Graydon Hoare graydon at
Tue Jun 27 00:27:00 PDT 2006

> I'm with Brendan: "abstraction favors allowing arbitrary native or ES
> implementation of any function in a large program."

Ok. I was trying to make two points and I'm not sure if they made it:

  - You're making a *stronger* restriction by making yields only ever one frame deep;
    essentially this PEP technique is syntactic sugar for special sorts of call/return.
    Control never yields across multiple frames. With the technique lua uses, control
    "sometimes" yields across multiple frames. A strict superset of the functionality.

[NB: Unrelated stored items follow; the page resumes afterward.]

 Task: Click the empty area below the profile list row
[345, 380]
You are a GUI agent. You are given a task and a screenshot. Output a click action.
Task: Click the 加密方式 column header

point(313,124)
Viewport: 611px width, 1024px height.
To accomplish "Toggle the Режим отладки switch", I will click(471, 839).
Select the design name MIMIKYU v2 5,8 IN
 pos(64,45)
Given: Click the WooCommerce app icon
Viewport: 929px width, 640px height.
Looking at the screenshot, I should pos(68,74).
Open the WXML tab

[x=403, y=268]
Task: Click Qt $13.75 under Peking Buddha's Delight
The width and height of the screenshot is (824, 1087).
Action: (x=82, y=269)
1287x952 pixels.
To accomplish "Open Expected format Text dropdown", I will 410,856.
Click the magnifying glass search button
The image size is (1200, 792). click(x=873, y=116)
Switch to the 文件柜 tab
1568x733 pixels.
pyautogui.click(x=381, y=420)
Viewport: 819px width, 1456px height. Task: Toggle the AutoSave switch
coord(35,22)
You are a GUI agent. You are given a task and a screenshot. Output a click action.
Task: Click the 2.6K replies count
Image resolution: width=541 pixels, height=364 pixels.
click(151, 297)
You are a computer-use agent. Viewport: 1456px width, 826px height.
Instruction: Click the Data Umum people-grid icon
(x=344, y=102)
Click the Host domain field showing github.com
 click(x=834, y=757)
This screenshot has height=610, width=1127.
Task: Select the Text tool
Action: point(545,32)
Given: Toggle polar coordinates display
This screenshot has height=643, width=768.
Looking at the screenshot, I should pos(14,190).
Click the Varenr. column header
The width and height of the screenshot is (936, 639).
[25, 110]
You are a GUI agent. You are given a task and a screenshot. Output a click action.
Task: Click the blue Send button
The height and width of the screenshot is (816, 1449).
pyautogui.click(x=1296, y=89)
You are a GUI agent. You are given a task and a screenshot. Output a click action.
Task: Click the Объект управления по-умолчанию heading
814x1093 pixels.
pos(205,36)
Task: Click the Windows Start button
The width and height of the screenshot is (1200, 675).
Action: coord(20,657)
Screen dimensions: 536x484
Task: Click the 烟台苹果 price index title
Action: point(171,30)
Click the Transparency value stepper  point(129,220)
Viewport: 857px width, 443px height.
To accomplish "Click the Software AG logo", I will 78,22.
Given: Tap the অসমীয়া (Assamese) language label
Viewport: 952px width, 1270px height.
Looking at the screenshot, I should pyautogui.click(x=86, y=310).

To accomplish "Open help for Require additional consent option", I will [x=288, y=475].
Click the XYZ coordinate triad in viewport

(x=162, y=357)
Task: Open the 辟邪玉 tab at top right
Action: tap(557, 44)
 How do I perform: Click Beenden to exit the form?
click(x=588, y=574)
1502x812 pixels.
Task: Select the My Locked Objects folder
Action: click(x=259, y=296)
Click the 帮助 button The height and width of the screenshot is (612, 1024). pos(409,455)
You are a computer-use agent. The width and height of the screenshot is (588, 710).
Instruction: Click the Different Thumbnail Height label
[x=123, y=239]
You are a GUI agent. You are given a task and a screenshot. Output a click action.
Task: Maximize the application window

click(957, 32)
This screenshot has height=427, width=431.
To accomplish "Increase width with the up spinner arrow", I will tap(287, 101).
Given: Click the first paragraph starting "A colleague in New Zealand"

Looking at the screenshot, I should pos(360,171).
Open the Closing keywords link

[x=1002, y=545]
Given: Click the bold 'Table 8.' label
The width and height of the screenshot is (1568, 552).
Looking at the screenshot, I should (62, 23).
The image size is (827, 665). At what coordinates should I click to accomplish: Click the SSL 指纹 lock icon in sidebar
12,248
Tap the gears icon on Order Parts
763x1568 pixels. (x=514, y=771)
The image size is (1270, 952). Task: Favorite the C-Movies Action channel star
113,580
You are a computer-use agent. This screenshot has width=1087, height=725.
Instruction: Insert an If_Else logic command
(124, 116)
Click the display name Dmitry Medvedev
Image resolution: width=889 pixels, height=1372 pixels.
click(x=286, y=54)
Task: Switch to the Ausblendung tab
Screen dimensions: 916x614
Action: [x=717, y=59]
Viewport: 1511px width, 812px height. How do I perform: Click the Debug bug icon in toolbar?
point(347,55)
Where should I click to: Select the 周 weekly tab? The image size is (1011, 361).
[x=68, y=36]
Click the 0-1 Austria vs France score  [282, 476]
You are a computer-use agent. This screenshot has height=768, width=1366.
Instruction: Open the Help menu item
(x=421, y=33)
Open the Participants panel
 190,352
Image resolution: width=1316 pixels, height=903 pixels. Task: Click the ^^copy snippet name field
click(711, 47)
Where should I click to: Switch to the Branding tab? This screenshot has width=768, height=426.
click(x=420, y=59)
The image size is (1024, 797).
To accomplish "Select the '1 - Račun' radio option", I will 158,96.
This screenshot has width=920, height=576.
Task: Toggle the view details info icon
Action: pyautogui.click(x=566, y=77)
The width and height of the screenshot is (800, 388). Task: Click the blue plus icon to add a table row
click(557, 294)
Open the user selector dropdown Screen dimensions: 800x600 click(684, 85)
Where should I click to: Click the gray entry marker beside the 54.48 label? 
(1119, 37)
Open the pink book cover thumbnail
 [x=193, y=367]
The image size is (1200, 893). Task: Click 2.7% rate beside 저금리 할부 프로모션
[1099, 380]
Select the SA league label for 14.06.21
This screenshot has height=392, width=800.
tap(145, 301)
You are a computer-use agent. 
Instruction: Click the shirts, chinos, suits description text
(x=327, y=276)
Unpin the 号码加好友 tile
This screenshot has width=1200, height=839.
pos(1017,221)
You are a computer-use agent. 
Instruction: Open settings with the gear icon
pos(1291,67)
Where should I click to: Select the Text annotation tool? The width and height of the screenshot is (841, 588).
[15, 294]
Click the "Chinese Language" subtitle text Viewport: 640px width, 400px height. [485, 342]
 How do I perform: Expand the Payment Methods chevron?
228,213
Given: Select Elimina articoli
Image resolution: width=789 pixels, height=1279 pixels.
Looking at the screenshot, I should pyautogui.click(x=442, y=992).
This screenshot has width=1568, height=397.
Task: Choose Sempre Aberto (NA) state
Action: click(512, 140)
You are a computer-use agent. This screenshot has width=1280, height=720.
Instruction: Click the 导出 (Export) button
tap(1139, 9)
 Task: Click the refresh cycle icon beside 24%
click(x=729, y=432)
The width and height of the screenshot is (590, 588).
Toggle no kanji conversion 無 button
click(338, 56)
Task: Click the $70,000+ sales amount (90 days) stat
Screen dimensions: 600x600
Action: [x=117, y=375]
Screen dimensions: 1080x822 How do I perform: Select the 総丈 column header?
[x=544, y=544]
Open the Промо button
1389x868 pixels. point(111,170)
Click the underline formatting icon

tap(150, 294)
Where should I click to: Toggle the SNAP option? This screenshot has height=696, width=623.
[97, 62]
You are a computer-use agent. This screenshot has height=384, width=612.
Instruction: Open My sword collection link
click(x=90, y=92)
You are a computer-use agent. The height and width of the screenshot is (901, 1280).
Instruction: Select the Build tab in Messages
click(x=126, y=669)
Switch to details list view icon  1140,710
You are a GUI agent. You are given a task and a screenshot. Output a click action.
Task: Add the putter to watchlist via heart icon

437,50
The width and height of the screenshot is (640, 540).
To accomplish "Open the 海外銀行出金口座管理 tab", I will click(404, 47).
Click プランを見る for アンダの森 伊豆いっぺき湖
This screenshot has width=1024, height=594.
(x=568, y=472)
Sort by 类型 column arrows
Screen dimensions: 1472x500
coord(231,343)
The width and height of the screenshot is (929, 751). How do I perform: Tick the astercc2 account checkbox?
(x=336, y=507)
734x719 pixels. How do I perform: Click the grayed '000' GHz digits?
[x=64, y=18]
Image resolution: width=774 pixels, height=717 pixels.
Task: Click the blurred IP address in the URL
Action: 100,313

  - That "sometimes" need not be vague or hard to determine. We have a way for code to 
    indicate native-ness of a function already: the 'native' keyword. We could easily
    reflect that (and there's no sensible argument one can make that it's extra baggage
    to carry around; the implementation *must* know) so the user's script can find out 
    and insulate against it. 

    Keep in mind that the problem case is only yielding *through* a native frame. So 
    if your native sort() calls script, script can yield *to* the native frame if the
    yielding is part of the sort operation. Only if the script callback yields, expecting
    to yield *through* the native sort(), do you have a problem. I'd argue that such 
    yields are only likely to arise in a co-operative tasking system, and probably
    don't suffer so much from being insulated by being wrapped in a run-to-completion
    helper function. The yield is not being used as a part of an iteration protocol, just
    as a time slicer. Bigger slice, no big deal. All speculation, of course.

But I don't really care passionately; I was just arguing as devil's advocate because it didn't seem like you were giving the feature a fair shake. I also thought that by introducing script-level coroutines you might be able to appease some users who argue for further threads (or, gasp, call/cc) in the browser.